WHAT IS NEEDED: Copy out the lines of the listing from the one containing "Task: Click code V in Table 2" onward, through the last, without altering any.

MATERIAL FOR THIS EXERCISE:

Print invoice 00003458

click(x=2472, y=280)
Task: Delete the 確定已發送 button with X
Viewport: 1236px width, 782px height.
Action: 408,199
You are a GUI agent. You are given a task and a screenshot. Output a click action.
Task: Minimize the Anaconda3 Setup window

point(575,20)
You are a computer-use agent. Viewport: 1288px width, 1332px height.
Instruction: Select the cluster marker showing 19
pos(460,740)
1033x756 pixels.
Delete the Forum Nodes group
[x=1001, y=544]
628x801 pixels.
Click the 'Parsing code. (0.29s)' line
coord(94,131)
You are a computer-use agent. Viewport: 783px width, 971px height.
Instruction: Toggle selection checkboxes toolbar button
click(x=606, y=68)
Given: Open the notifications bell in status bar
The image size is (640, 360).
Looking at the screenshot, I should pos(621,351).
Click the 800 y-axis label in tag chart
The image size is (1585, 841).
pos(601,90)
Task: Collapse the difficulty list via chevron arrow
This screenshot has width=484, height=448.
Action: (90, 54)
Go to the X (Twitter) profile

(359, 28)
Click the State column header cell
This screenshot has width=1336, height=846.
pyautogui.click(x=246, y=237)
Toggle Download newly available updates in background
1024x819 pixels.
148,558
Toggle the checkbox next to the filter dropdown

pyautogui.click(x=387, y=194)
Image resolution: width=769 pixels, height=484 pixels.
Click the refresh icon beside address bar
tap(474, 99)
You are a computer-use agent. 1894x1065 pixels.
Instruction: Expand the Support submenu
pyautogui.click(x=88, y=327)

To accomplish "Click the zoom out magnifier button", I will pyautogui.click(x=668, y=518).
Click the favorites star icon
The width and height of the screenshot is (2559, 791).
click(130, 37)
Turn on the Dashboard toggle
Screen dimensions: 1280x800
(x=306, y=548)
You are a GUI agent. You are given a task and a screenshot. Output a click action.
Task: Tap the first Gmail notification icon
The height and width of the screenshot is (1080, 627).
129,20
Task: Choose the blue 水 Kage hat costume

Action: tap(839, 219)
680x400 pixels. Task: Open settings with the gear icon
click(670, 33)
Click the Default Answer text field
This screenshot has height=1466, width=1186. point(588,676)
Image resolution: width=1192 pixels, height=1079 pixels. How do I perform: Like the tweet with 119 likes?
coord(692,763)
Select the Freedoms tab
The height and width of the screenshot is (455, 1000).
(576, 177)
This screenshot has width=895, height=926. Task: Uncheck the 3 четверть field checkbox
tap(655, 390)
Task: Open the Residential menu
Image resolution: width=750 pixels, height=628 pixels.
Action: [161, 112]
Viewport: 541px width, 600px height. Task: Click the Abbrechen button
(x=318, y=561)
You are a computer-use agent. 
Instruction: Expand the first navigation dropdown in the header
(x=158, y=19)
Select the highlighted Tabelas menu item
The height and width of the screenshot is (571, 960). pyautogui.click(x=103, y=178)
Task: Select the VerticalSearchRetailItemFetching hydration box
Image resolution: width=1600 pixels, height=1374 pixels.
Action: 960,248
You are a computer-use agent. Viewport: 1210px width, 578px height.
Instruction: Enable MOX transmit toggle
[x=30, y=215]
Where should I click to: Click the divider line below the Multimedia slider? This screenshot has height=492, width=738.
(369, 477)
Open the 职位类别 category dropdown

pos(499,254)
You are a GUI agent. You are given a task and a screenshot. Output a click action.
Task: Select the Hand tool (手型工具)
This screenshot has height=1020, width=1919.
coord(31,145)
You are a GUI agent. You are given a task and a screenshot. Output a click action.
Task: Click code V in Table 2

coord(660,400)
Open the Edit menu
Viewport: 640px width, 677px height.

WORKED SOLUTION:
Task: Click code V in Table 2

coord(660,400)
Open the Edit menu
Viewport: 640px width, 677px height.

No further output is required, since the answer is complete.